I find the subject of fault tolerance and resiliency in computers quite interesting. It also very interesting to look into what kinds of faults actually do happen in the real world, and what impact they have. I recently found a couple of good sources on this. First of all, a paper from Super Computing 2012 by Fiala et al, called “Detection and Correction of Silent Data Corruption for Large-Scale High-Performance Computing” (ACM Digital Library). One of its references was to a 2011 talk by Al Geist, “What is the Monster in the Closet”, which provided some more data on how common faults are.
The first interesting fact from this set of papers was that ECC (Error Correction Codes) as done today in standard computers is weak when we are looking at machines at the scale of HPC setups – errors hitting enough bits at a time to get around the correction and even the detection of errors will happen. Such errors happened daily in the Jaguar machine in 2011 according to Al Geist; and would be expected to happen every few minutes in exascale systems.
What this really indicates is that errors scale in a non-linear way. Unless resiliency and redudancy is built in from the start, a larger system will present a larger target. With more components in the system, the probability that some component will suffer a failure within a certain time frame goes from “very unlikely” to “virtually certain”. The value of the work also tends to go up as the machines get bigger and runs get longer.
This is why a desktop computer can get away without ECC memory – if it randomly crashes every once a year from a memory corruption, or some computation running a game of browsing the web gets the wrong result, users will just restart the machine or application and everything will be fine. This is the nature of intermittent faults, as I discussed in an earlier blog post.
For an HPC machine, I think that a program crash from memory corruption is very unlikely, as most of memory is data. Rather, data corruption will result in results corruption, and some higher-level mechanism is needed to catch that. The insidious thing with data corruption is that you do not really know it happened from the final result. Rather, you have to do a few runs and compare. But even that is not necessarily enough to catch errors – if we know errors happen with certainty during each run, you are more likely to get N wrong results than one wrong and N-1 correct results. The paper by Fiala describes how error detection and correction can be implemented essentially using the classic three-way redundancy with voting concept used in all safety-critical systems.
Errors at run time can also manifest themselves as crashes. Al Geist has an example of a voltage regulator (actually, 18000 of them) that caused failures in the Jaguar machine. Such a failure manifests itself as a node crash. Another example is if an ECC system detects a corruption but cannot correct it. Reboot is the only good solution.
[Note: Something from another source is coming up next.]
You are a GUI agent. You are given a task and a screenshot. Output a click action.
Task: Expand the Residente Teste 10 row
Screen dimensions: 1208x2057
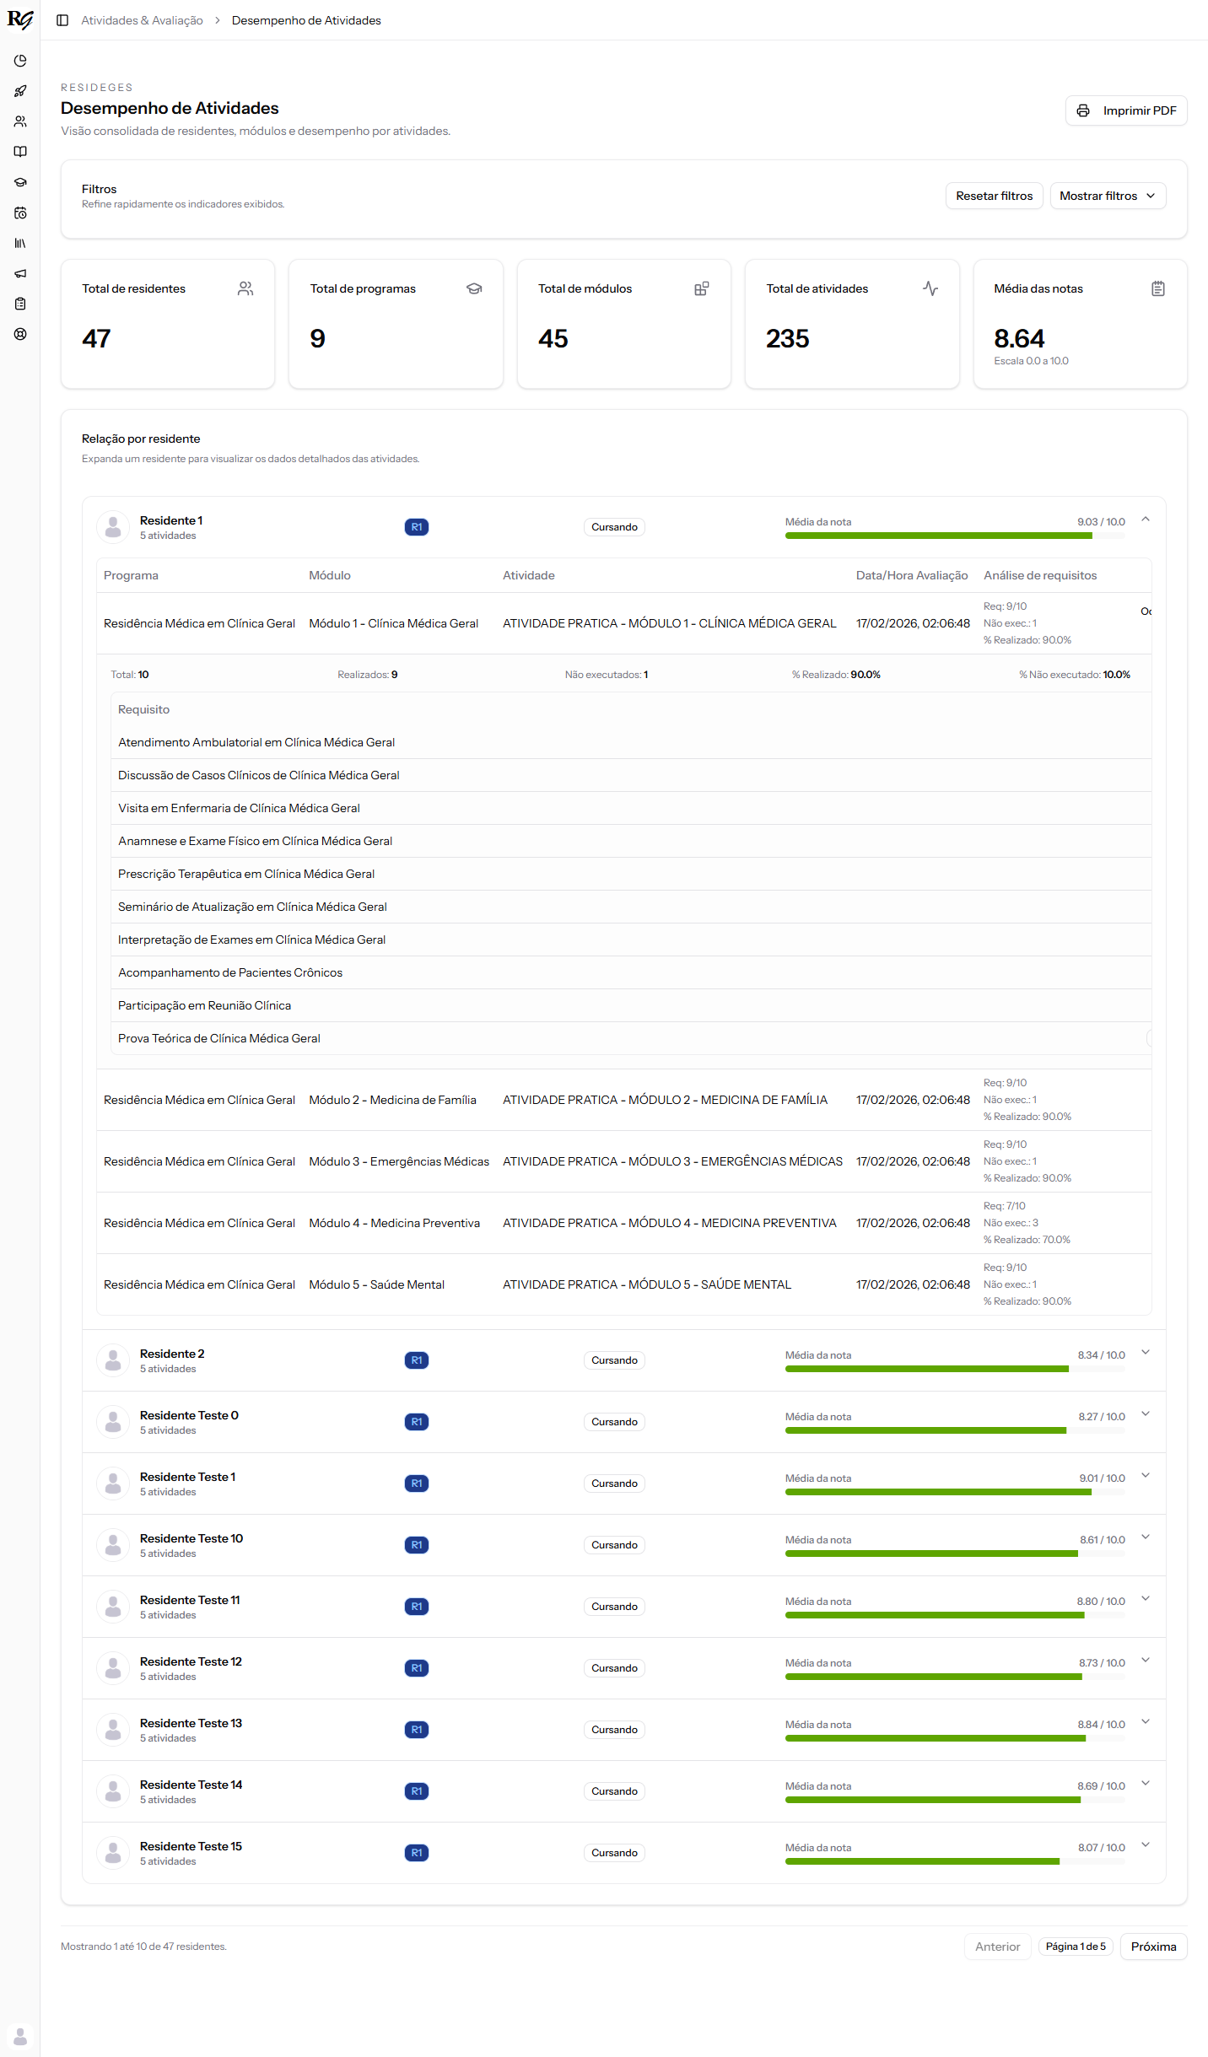tap(1145, 1537)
The paper by Fiala et al makes the important point that current HPC practice is to use cheeckpoint and restart in all long-running applications. The reason is that node failures have become common enough that they have to be handled. But checkpoint and restart have a cost, and if restarts happen too often, they will start to eat into the useful time on the machine. They do some modeling, and show that eventually, all time will be spent restarting and no time will be spent computing.
If errors can be corrected on the fly without the need for restarts, more time will be spent computing. It is simple much more light-weight to correct a small issue when it happens in a localized fashion, than to stop and restart it all. This means that a machine that is triple-redundant and corrects errors on the fly will eventually outperform a single-way machine. Without checkpoint-restart the single-way machine will never get anything computed. With checkpoint-restart, the triple-redundant will eventually be faster as the machine scale goes up and failures happen more often.
In this situation, using continuous error detection and correction makes a lot more sense. And redundancy starts to make economic sense – a massively redundant machine is actually cheaper than a simplistic machine. This is really interesting as a result!
The reason is really that HPC and a few other areas like financial services and safety-critical control cannot really afford to be “almost right”.
This is quite unlike the other category of vastly large machines that are being built today, the web-services data centers. These are built with ECC memory as anything else would be too error prone, but then the assumption is that jobs can come and go and be restarted without much impact. There is no “right” answer, really, and no real cost to being a little wrong. In that world, the main issue being dealt with are machine crashes and recovering from jobs dying due to intermittent data-caused bugs. Then, having one “spare” machine per N machines is enough.
Telecom gear is using a similar model, where you often have master-slave or N+1 redundancy. Once again, the threat is software crashing or hardware going down. But a little bit of memory corruption causing some wrong result somewhere in the chain does not really matter. The steady flow of new independent events and data packets washes away any errors pretty quickly. While in HPC, if a result starts to off, errors will accumulate and you will have produced incorrect results. Which simply is not acceptable, since they can be arbitrarily large.
In finance, you have the same issue. Being wrong means losing people’s money, and that does not work. That’s why the big iron that powers the banks uses far more error checking and resiliency than anything else. You have to note if something goes wrong, even when cosmic rays hit the processor registers. The hardware to do this is much more expensive, MIPS by MIPS, than a web server. But it also reliable in a way that a web server is not and does not have to be.
I also noted that an old acquaintance from my research days was on the SC paper: Frank Mueller at NCSU.